The barkeep shrugged in agreement, and knelt down to open her bag. The dwarf clapped a meaty hand on his shoulder. “Now that’s personal. I’d not be doin’ that, ‘specially to a woman. Leave her be n we can ask about her when she wakes.”

She was stirring on the sheets, rubbing her eyes as she squinted into the lights. Khelgar expected her to rub her temples as he usually did when he woke up hung over. But instead, she just sat straight up and looked down at the floorboards, dizzy. She exhaled sharply and mumbled, “I’m up, I’m up. I didn’t mean to fall asleep, but I was locked in. Don’t be upset, I can explain…”

“It’s not that urgent, milady,” the barkeep said politely, jumping to his feet and away from the bag. “Are you alright?”

“Yeah, a little cramped from sleeping on the floor, but I’m okay.” She was rubbing her eyes vigorously and blinking around a lot. She was very cute.
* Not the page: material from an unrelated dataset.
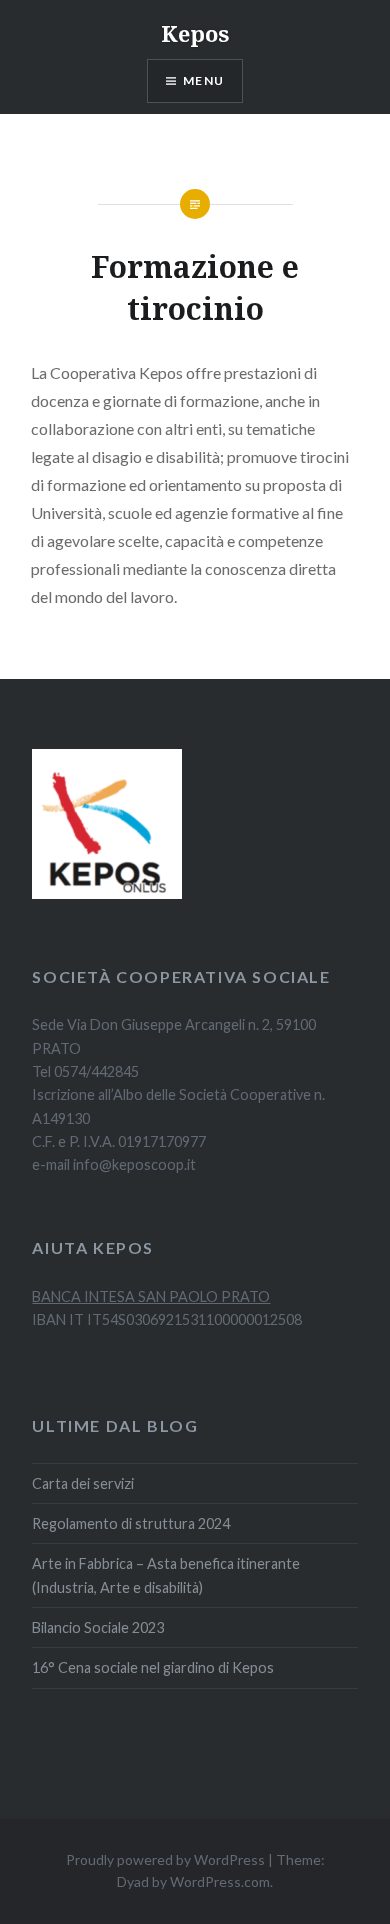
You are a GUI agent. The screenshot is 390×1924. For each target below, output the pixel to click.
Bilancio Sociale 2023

“Is that what you were doin’? I’d sworn you looked plumb drunk n passed out in this fella’s courtyard.”

She laughed to herself. “Hell, no. I’m seventeen. Under age.” She looked up at the barkeep expectantly, regaining her manners. “I hope I haven’t caused any trouble. I think this was all a huge misunderstanding.”

Her smiled. “No, no, not at all. Like Khelgar said, you just looked… ah…a little more than inebriated.”

Her eyes fell to the dwarf, and stayed there, swelling like raindrops. He glared at her. “Yeh, I’m a bit short, what of it? I just creamed three men at once, n I’m sure you’d be no problem, honey.”

The barkeep kicked him lightly, and the girl’s jar dropped. Khelgar’s glare became more intense. “Alrigh’, that’s just plain rude. Imna leave before she starts sayin anythin’.”

“That’s not what I meant, sir! I have never in my entire life seen a being like you, please excuse my rudeness,” she mumbled quickly, extending a hand in his direction. He slowed and turned back around with a malicious frown. She coughed, and asked, “Where am I, exactly?”

“Exactly? You are in the Weeping Willow, an honorable tavern just eight miles outside of Crossroad Keep and six from Old Owl Well.”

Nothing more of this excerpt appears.